Wenn Journalisten regieren würden

Sehen wir es ihm nach, er ist jung und er ist Journalist. Zumal durch Erfahrung an den Finanzschauplätzen unter anderem in London geprägt. Ja, die Rede ist von Mark Schieritz, der ZEIT und dem Artikel Ein Befreiungsschlag für Europa heute auf ZEIT online.

Es ist natürlich nichts Verwerfliches daran zu finden, dass man sich Gedanken macht und diese dann publiziert. Wenn doch, dann mache ich jetzt auch etwas Verwerfliches. Aber ehrlich, ich mache es gern.

Ich dachte im ersten Moment, es wäre Satire, musste mich dann aber davon überzeugen, dass dies nirgends ersichtlich war. Also schauen wir mal, was im 7-Punkte Programm steckt.

Im Punkt 1 des Programms steckt folgendes Kleinod:

Wir haben erkannt, dass es ein Fehler war, die Privatgläubiger durch Schuldenschnitte an den Krisenkosten beteiligen zu wollen, weil sich die Krise dadurch ausgeweitet hat und andere Länder angesteckt wurden.

Niedlich finde ich den Begriff Privatgläubiger, der hat so den Anklang von Oma, die das Geld aus ihrem Sparstrumpf verliert. Nicht ganz so niedlich ist, dass damit die Banken und Finanzjongleure gemeint sind. Die Leute und Institutionen, die (auch mit dem Geld von Oma) spekulieren und beim Schuldenschnitt meist spekulative Gewinne verlieren.

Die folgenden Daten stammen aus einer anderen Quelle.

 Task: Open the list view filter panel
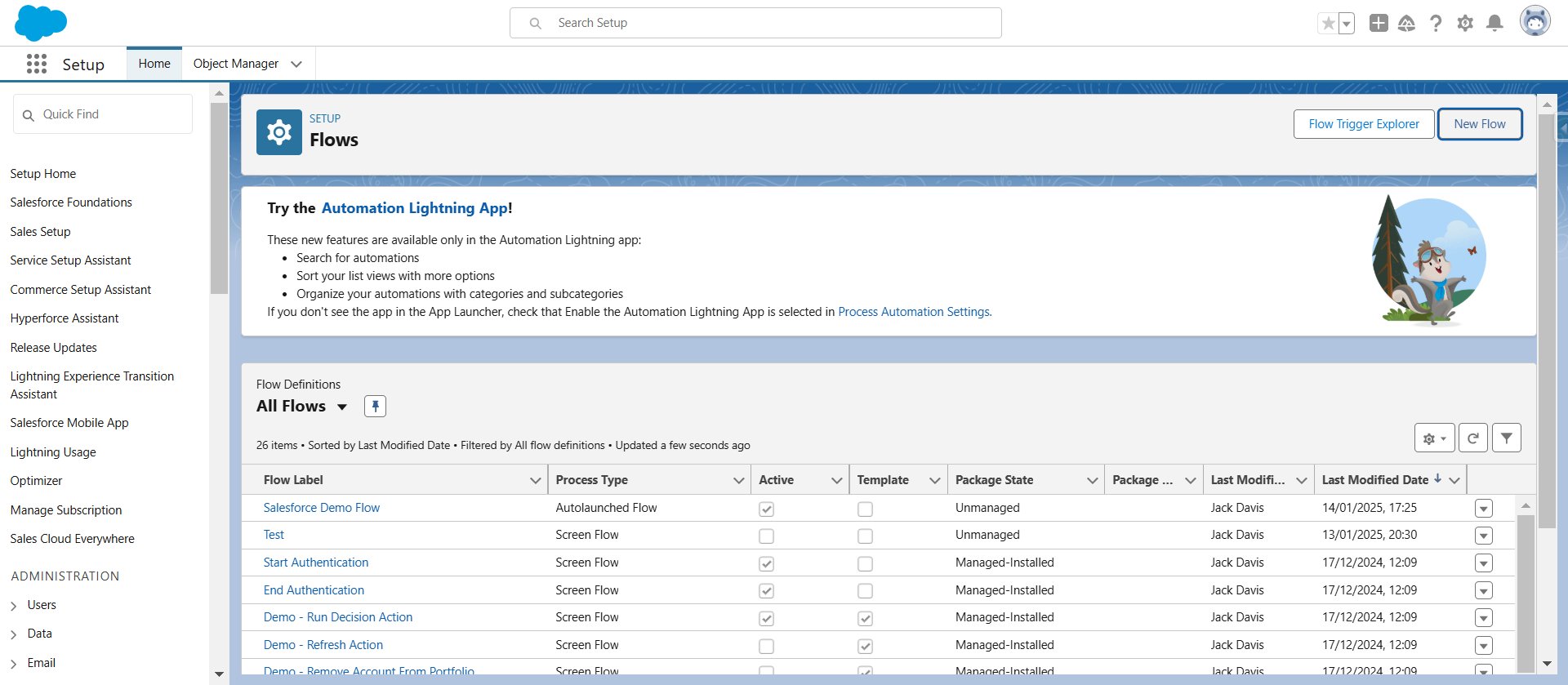click(1507, 438)
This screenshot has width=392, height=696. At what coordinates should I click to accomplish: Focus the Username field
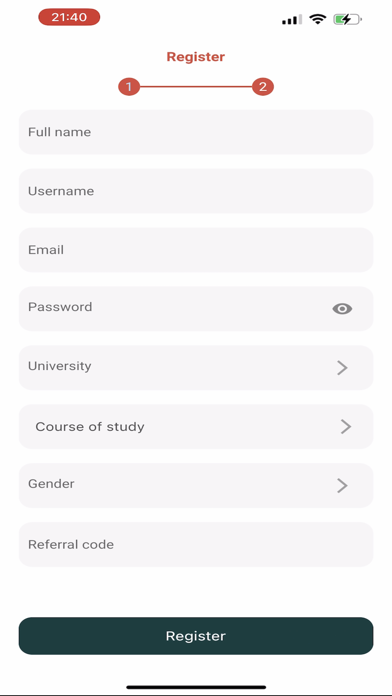click(196, 191)
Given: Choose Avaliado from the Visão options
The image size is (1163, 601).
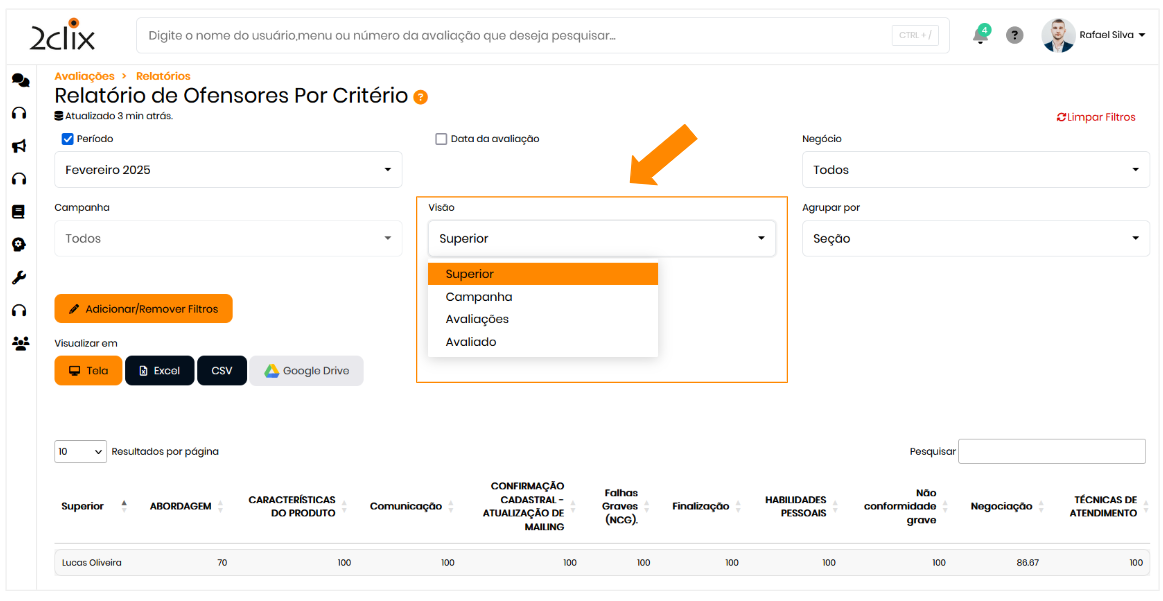Looking at the screenshot, I should pyautogui.click(x=471, y=342).
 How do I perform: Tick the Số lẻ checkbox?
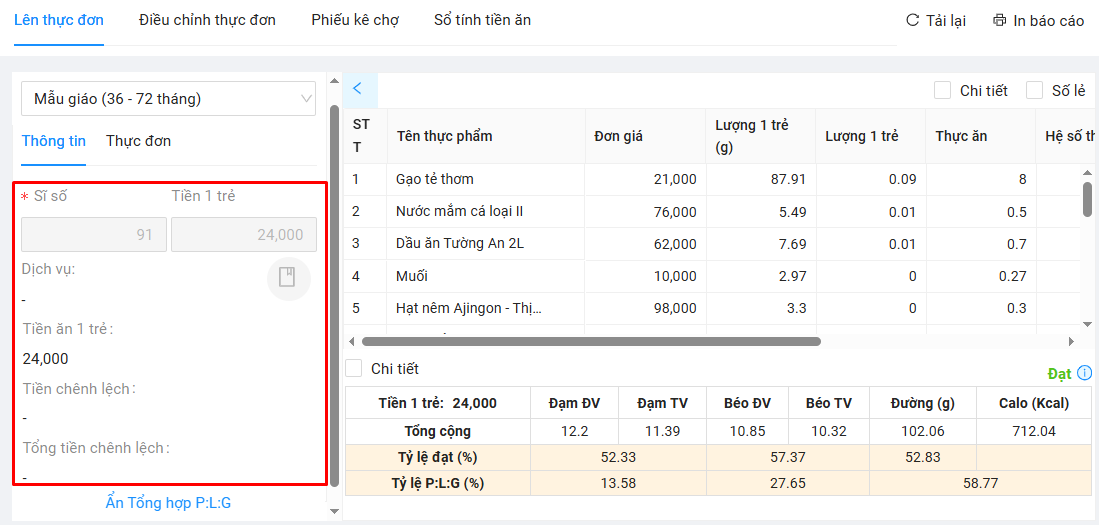pyautogui.click(x=1034, y=91)
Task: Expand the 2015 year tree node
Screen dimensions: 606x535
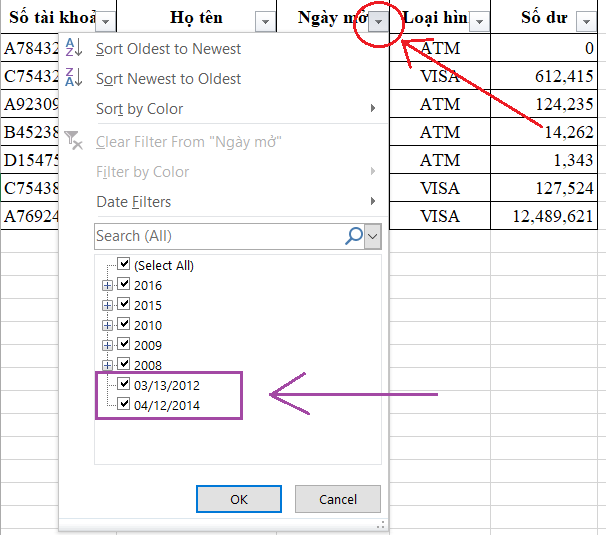Action: pos(107,305)
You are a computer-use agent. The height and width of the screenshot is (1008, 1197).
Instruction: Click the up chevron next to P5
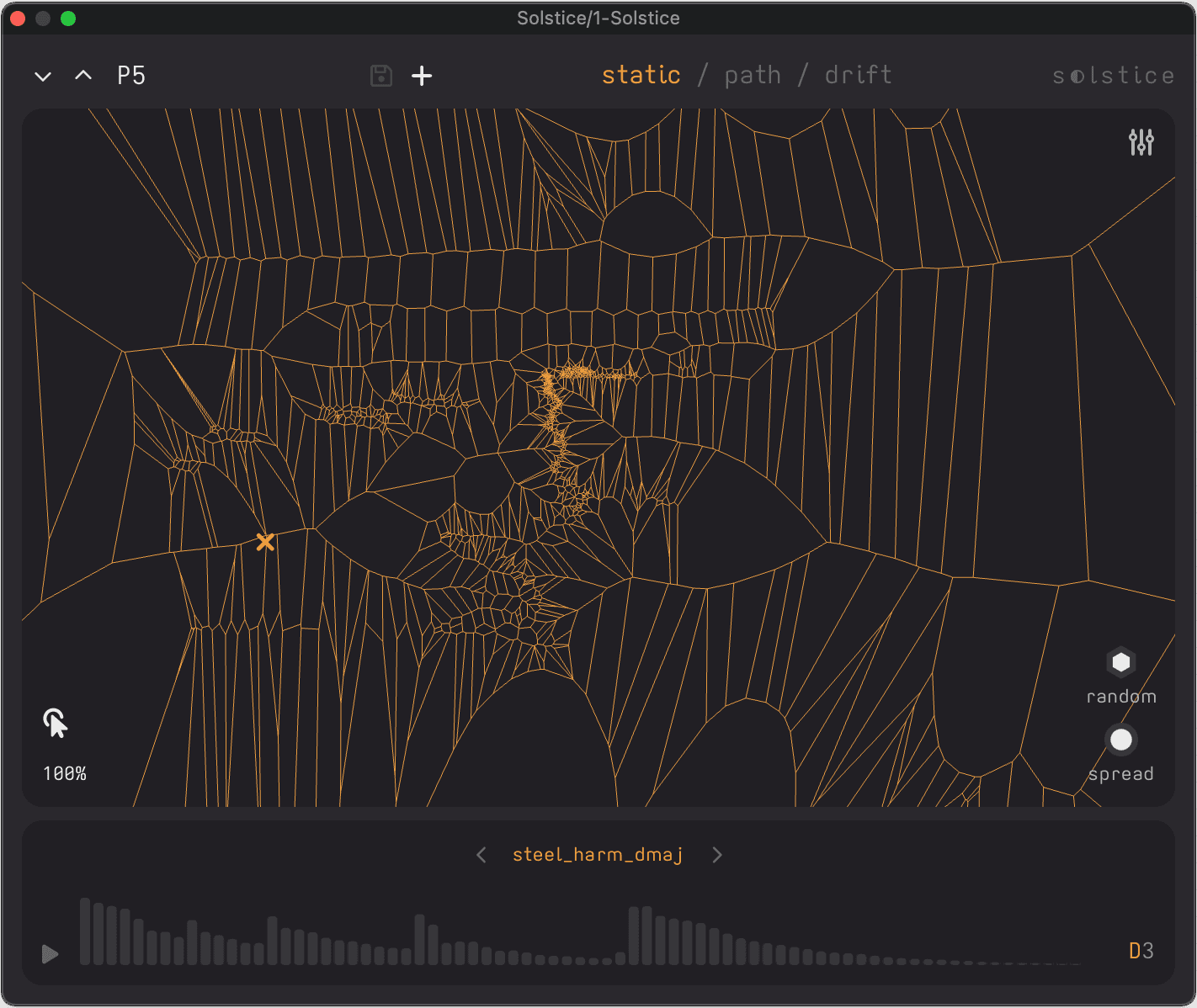(x=82, y=75)
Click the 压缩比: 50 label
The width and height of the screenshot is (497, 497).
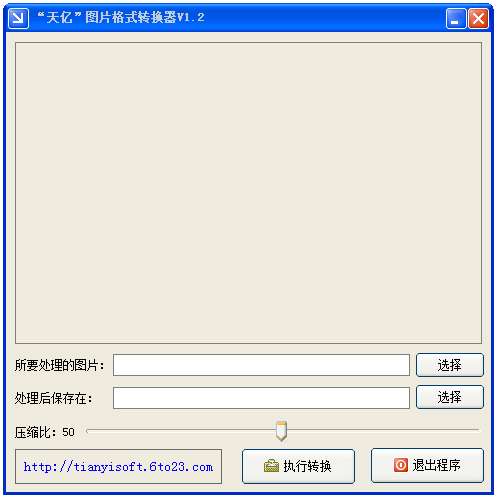[44, 432]
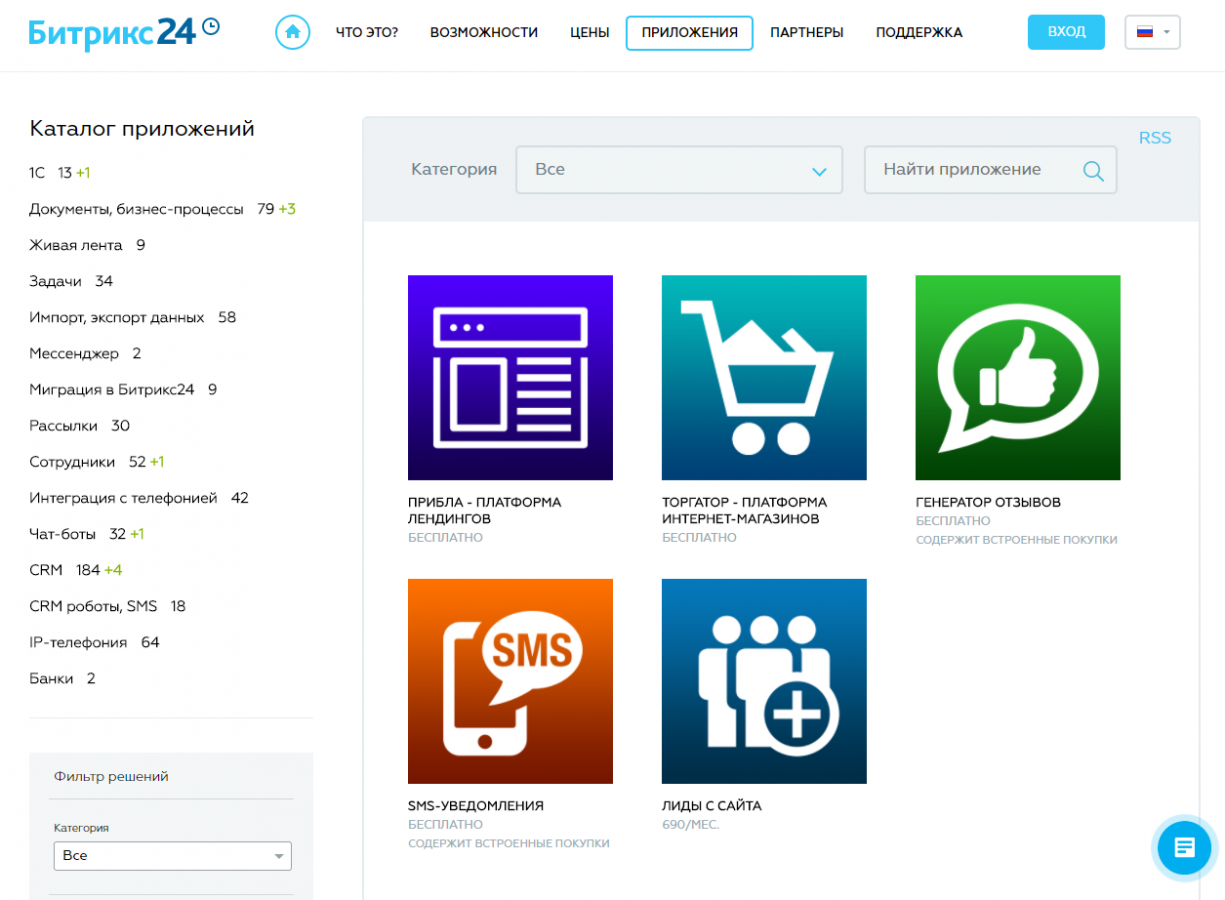Image resolution: width=1225 pixels, height=900 pixels.
Task: Click the home icon in navigation bar
Action: [x=292, y=32]
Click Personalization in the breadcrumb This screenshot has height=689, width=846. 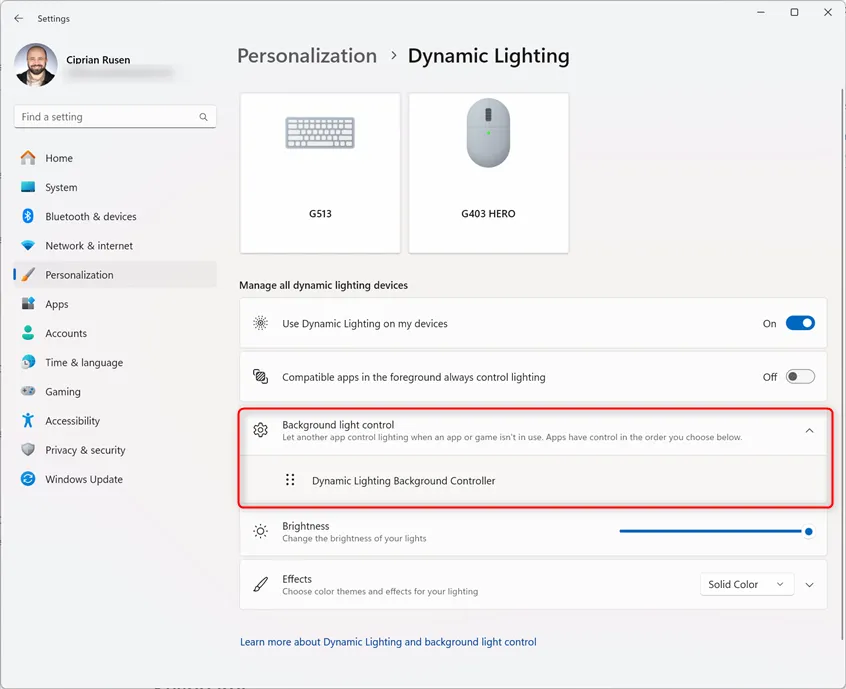(307, 56)
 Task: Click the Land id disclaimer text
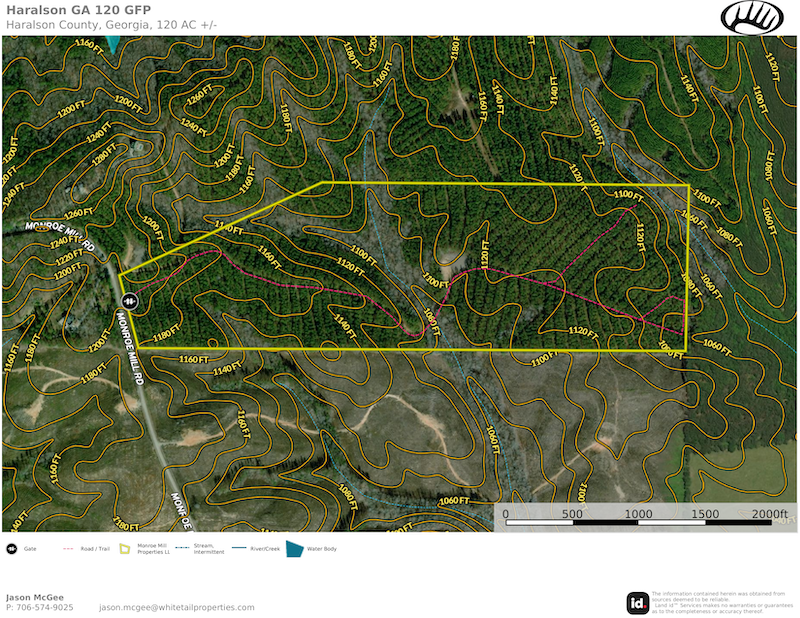click(x=718, y=603)
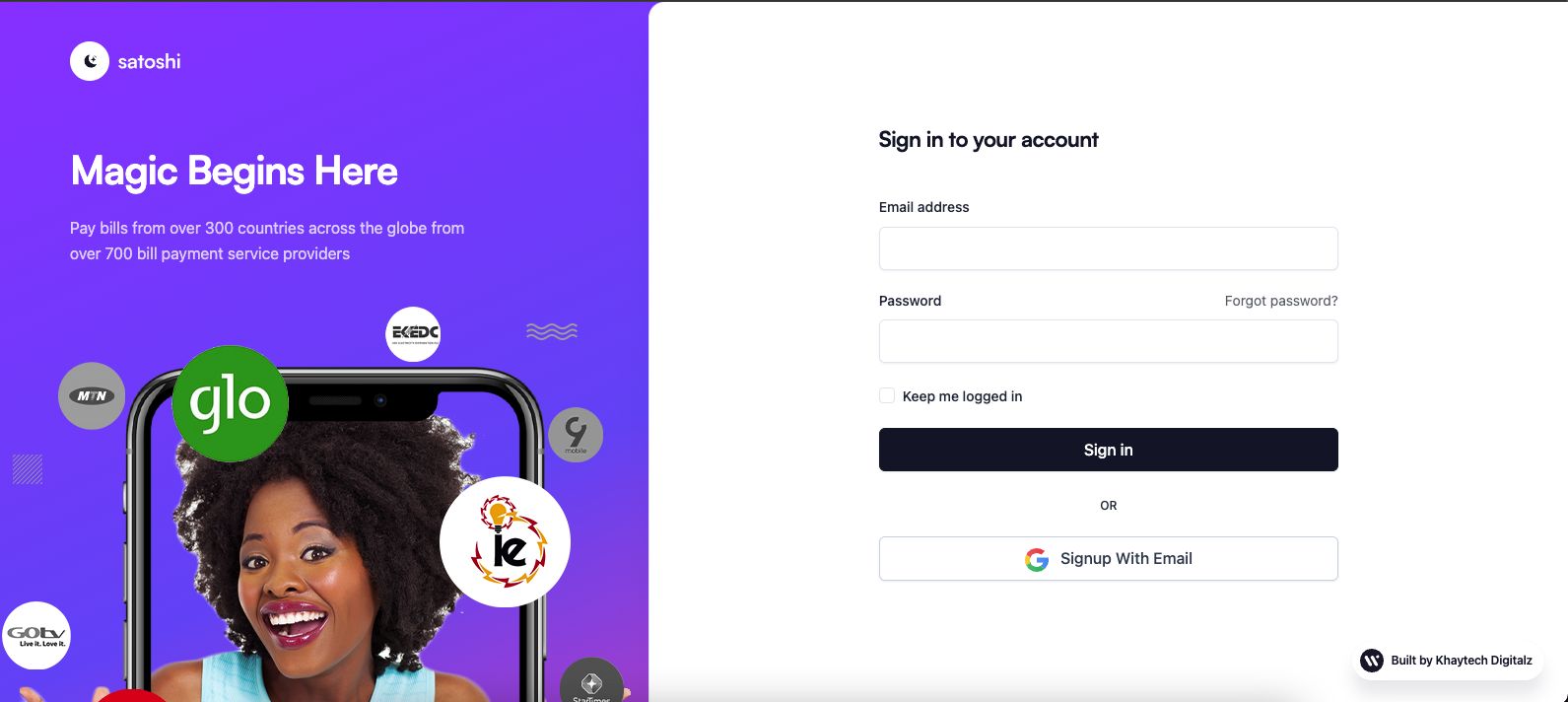Focus the Email address input field
This screenshot has width=1568, height=702.
click(x=1109, y=248)
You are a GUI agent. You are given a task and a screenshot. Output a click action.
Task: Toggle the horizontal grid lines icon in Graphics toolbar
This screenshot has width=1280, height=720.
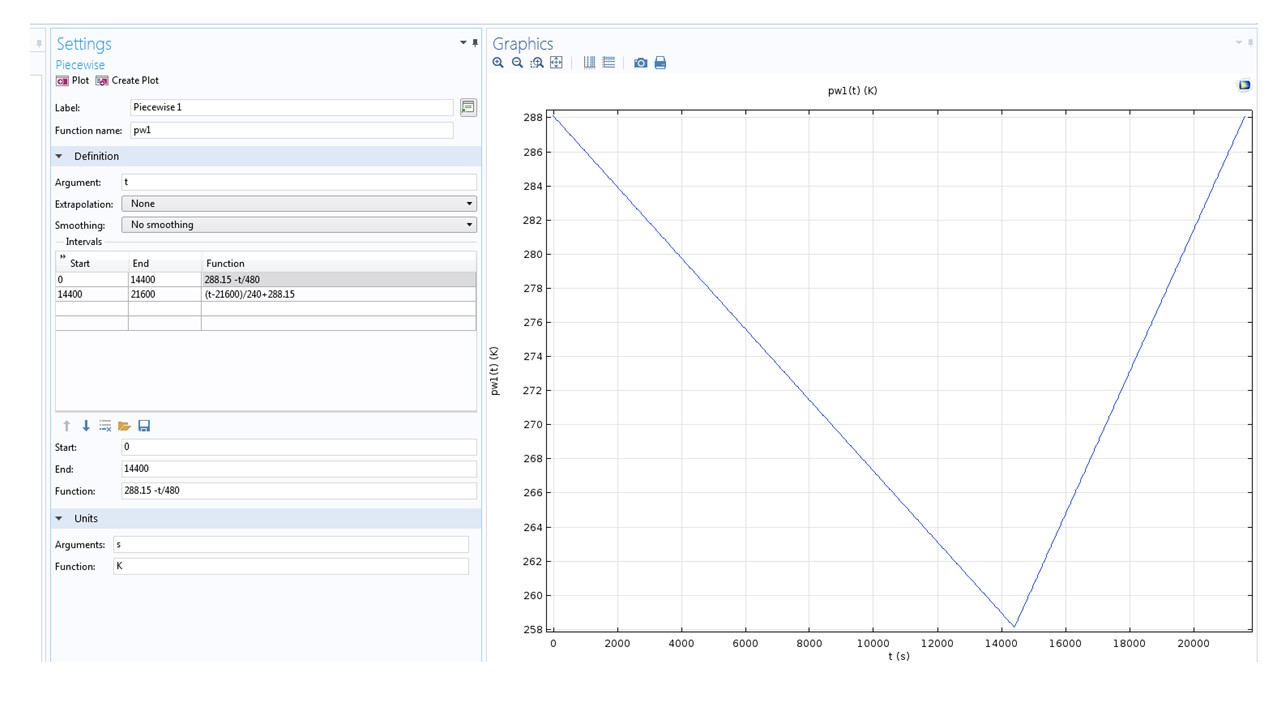[x=608, y=63]
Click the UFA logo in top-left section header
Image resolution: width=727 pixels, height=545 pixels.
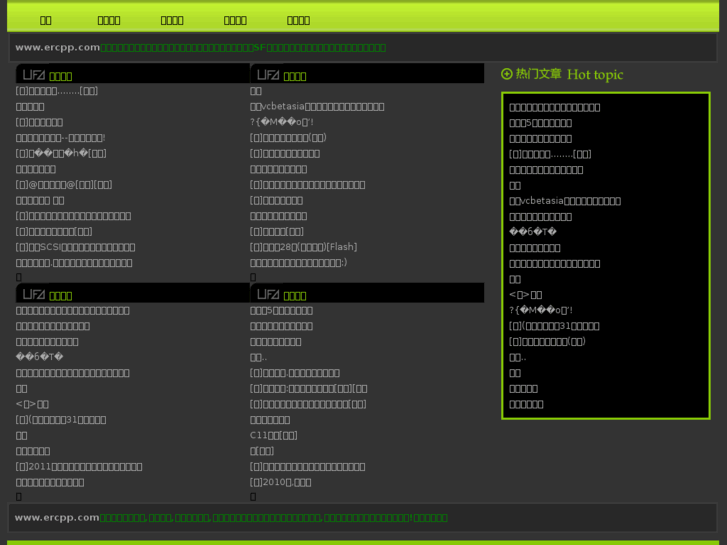pyautogui.click(x=33, y=75)
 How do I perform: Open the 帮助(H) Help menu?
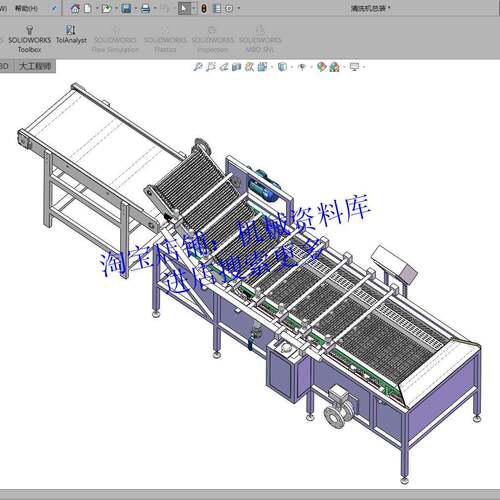[x=26, y=8]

Natürlich weitet sich die Krise aus durch die Beteiligung dieser Institutionen an den Kosten, aber nur weil sie im nächsten Land spekulieren. Mit dem Kapital, welches sie vorher aus dem Krisenland abziehen. Also garantieren wir ihnen ruhig ihre Spekulationsgewinne.

2. Wir gehen davon aus, dass Griechenland die Hälfte seiner Schulden selbst bedienen kann, den Rest – schätzungsweise 175 Milliarden Euro – übernehmen wir.

Bedienen kann ist eine schöne Formulierung. Leider wissen wir ja alle, dass es bedeutet Zinsen zahlen kann. Also kein Abbau der Verschuldung, höchstens eine geringeres Wachstum der Schuldenlast. Aber nur bei gleich bleibendem (nicht steigendem) Zinssatz. Steigen diese, dann wird nichts draus. Die Übernahme des Restes „durch uns“ bedeutet für „uns“ ebenfalls weitere Verschuldung. Sorry, das ist ein Teufelskreis.

 3. Im Gegenzug verpflichtet sich Griechenland zu einem weit reichenden Reformprogramm und wird für die Dauer dieses Programms nur über eingeschränkte fiskalische Souveränität verfügen.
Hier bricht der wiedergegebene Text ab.